**Selected excerpt:**

______________________________

Attitudes toward smoking influence teenagers' use of multiple drugs-smoking, drinking and using marijuana in combination-and that this manifested itself differently in boys and girls, says a new study by Cornell Medical College researchers.
The researchers say that ambivalent or permissive attitudes within a social group toward smoking were found to be associated with poly-drug use among girls.
However, poly-drug use among boys was found to be linked with the extent to which they thought smoking to be prevalent in their larger age group, not just among their friends.
"If a teenager feels smoking is socially acceptable and widely practiced, they are much more likely not only to smoke, but to also drink and possibly use marijuana," says lead author Dr. Jennifer A. Epstein, assistant professor of public health in the Division of Prevention and Health Behavior at Weill Cornell Medical College.
"While the differences between how boys and girls are influenced by these social factors are subtle, they could help us develop new gender-specific educational tactics for preventing these behaviours," she adds.
The study has also shed light on several factors that were the same for boys and girls.
The researchers say that when their friends drank alcohol or smoked or when their parents had permissive or ambivalent attitudes toward drinking, both teenage boys and girls were more likely to report poly-drug use.
According to them, other major variables included teenagers' inability to refuse drugs, and achieve goals through their own efforts.

______________________________

**What you have to do:** Print the passage from the teen smoking study starting at "The study has" and ending at "their own efforts.", with no changes.

______________________________

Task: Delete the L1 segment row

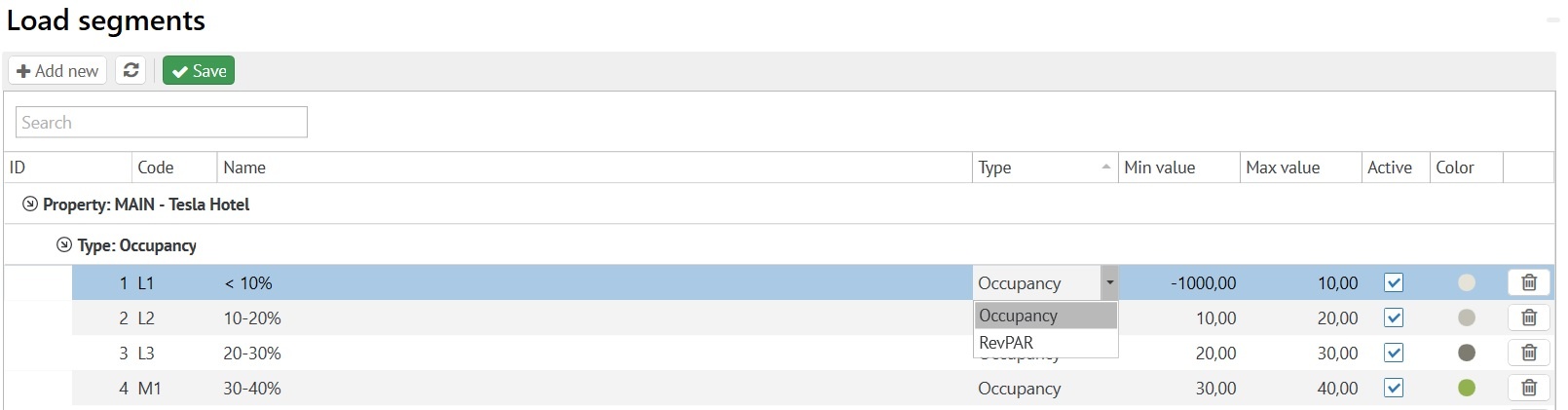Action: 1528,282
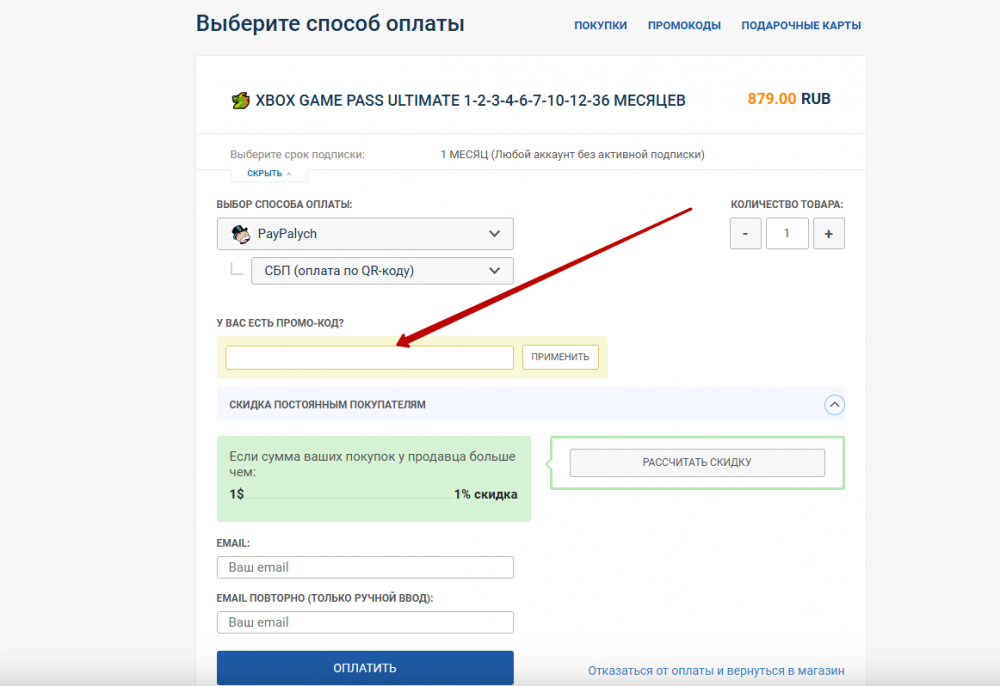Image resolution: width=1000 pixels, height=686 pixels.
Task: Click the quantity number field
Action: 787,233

______________________________

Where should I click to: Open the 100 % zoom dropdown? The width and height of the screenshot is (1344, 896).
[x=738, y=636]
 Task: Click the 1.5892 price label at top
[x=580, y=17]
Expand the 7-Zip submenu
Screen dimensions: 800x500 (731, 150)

______________________________

**Solution to the exercise:**
The study has also shed light on several factors that were the same for boys and girls.
The researchers say that when their friends drank alcohol or smoked or when their parents had permissive or ambivalent attitudes toward drinking, both teenage boys and girls were more likely to report poly-drug use.
According to them, other major variables included teenagers' inability to refuse drugs, and achieve goals through their own efforts.